= 本文抜粋 =
第1領域:(A1)融点が65℃以上のワックス(以下、(A1)成分という場合もある。)を含有する第1の化粧料組成物から構成される。
第2領域:(A1)融点が65℃以上のワックスと、(A2)融点が30℃以上の脂肪酸トリグリセリド(以下、(A2)成分という場合もある。)と、を含む第2の化粧料組成物から構成される。
但し、第1領域と第2領域とが隣接しており、第1の化粧料組成物及び第2の化粧料組成物における油性成分全量を基準とした(A1)成分の含有割合(質量%)をそれぞれM1及びM2としたときに、M1>M2の関係を満たす。なお、第1領域と第2領域とは一部分で接していてもよい。
【0013】
本実施形態の棒状化粧料によれば、上記の構成を有することにより、異なる使用感で描き分けることができるとともに、使用時の引っ掛かり、減りの偏り及び欠けを十分抑制することができる。すなわち、(A1)成分の配合差によって第2領域の硬度を小さくした場合(使用感を柔らかくした場合)であっても、第2領域が(A2)成分を含むことにより、適度な滑り性を得ることができ、これにより、引っ掛かりによって均一な線が描きにくくなること、減りが早すぎて減りの偏りが大きくなること、及び、一部が脱落して欠けが生じること、の問題が発生することを十分抑制できると考えられる。
【0014】
<(A)油性成分>
(A)成分としては、通常、化粧料に用いられる油剤であれば、固形油、ペースト状油及び液状油など、特に限定なく用いることができる。油性成分は、1種を単独で又は2種以上を組み合わせて用いることができる。

= データ抜粋 =
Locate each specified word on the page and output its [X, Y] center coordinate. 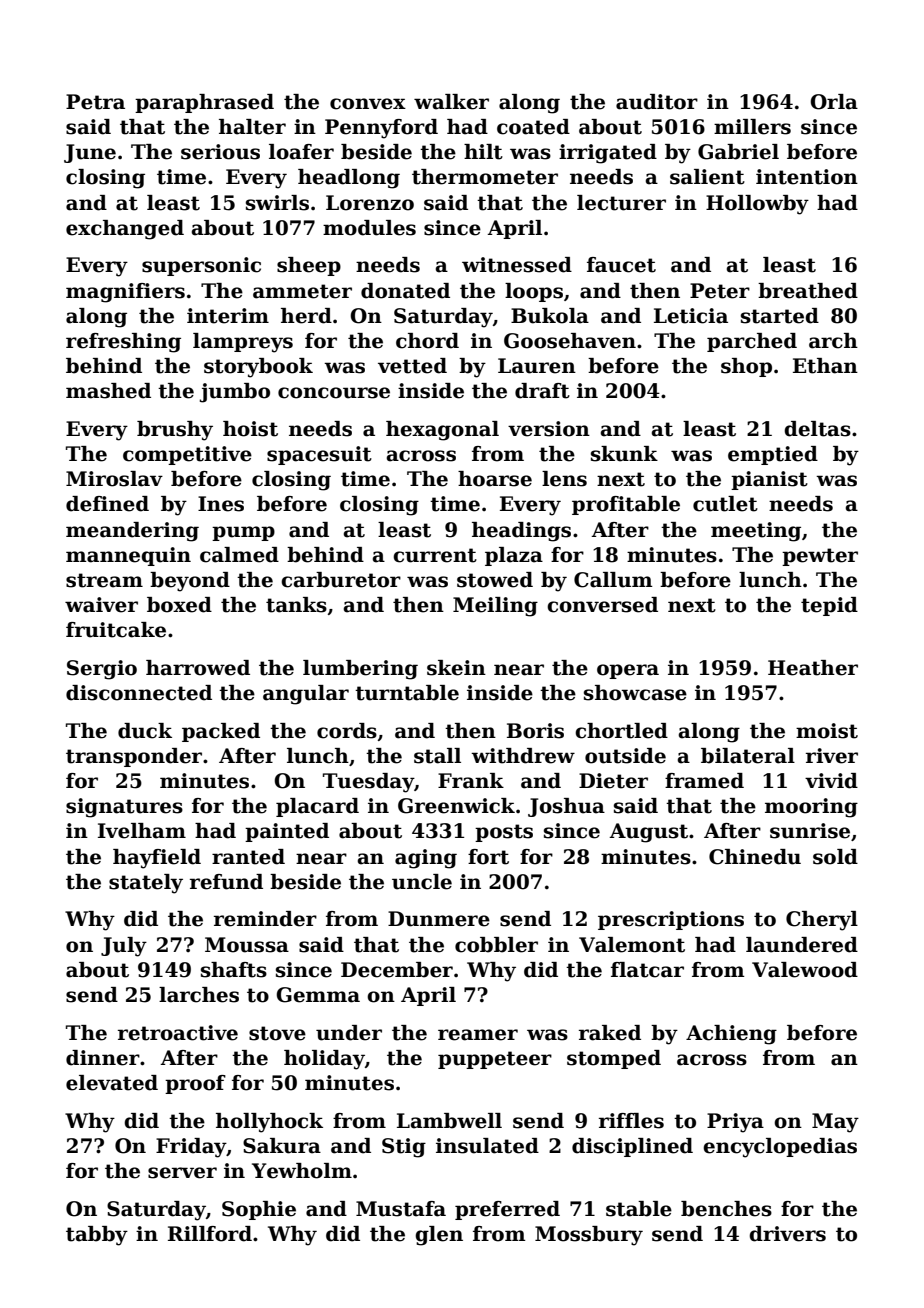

= 取り組む課題 =
1: 棒状化粧料についての本文抜粋によると、第2領域を構成する第2の化粧料組成物には何が含まれていますか。
2: 棒状化粧料についての本文抜粋を、最後の文の後から書き続けてください。

= 課題への解答 =
1: 融点が65℃以上のワックスと、融点が30℃以上の脂肪酸トリグリセリドが含まれています。

2:
【0015】
(A)成分としては、例えば、パラフィンワックス、マイクロクリスタリンワックス、ポリエチレンワックス、合成ワックス、セレシン、ワセリン、スクワラン、オレフィンオリゴマー、水添ポリイソブテン、軽質流動イソパラフィン、重質流動イソパラフィン、イソドデカン等の炭化水素類;水添ヒマシ油(硬化ヒマシ油)、水添ホホバ油、カルナウバロウ、ライスワックス、キャンデリラロウ、ヒマワリワックス等の植物由来油脂;ヒマワリ種子油、ホホバ種子油、オリーブ油、ヒマシ油等の植物油、トリベヘン酸グリセリル、ヘキサ(ヒドロキシステアリン酸/ステアリン酸/ロジン酸)ジペンタエリスリチル、テトラ(ヒドロキシステアリン酸/イソステアリン酸)ジペンタエリスリチル、ペンタイソステアリン酸ジペンタエリスリチル、ヘキサヒドロキシステアリン酸ジペンタエリスリチル、イソステアリン酸水添ヒマシ油、オレイン酸フィトステリル、ヘキサ(オレイン酸/パルミチン酸/ステアリン酸)スクロース、マカデミアナッツ脂肪酸フィトステリル、オレイン酸フィトステリル、ヒドロキシステアリン酸コレステリル、オレイン酸コレステリル、ビスジグリセリルポリアシルアジペート-2、エチルヘキサン酸セチル、パルミチン酸エチルヘキシル、トリエチルヘキサノイン、イソノナン酸イソトリデシル、イソステアリン酸イソステアリル、ジエチルヘキサン酸ネオペンチルグリコール、トリ(カプリル酸/カプリン酸)グリセリル、トリ(カプリル酸/カプリン酸/ミリスチン酸/ステアリン酸)グリセリル、ジカプリン酸ネオペンチルグリコール、ジイソステアリン酸プロパンジオール、トリエチルヘキサン酸トリメチロールプロパン、ミリスチン酸オクチルドデシル、ステアロイルオキシステアリン酸オクチルドデシル、リンゴ酸ジイソステアリル、トリイソステアリン酸ポリグリセリル、ペンタイソステアリン酸ジペンタエリスリチル、トリイソステアリン酸トリメチロールプロパン、セスキイソステアリン酸ソルビタン、イソステアリン酸ソルビタン、セスキオレイン酸ソルビタン等のエステル類;ステアリン酸、パルミチン酸、オレイン酸、ベヘン酸、ラウリン酸等の高級脂肪酸;ステアリルアルコール、ベヘニルアルコール、イソステアリルアルコール、オクチルドデカノール、オレイルアルコール等の高級アルコール類;アクリル変性シリコーン、ジメチコン、メチルトリメチコン、メチルフェニルポリシロキサン等のシリコーン類;パルミチン酸デキストリン、ステアリン酸イヌリン等の糖脂肪酸エステル類等が挙げられる。これらは、1種を単独で又は2種以上を組み合わせて用いることができる。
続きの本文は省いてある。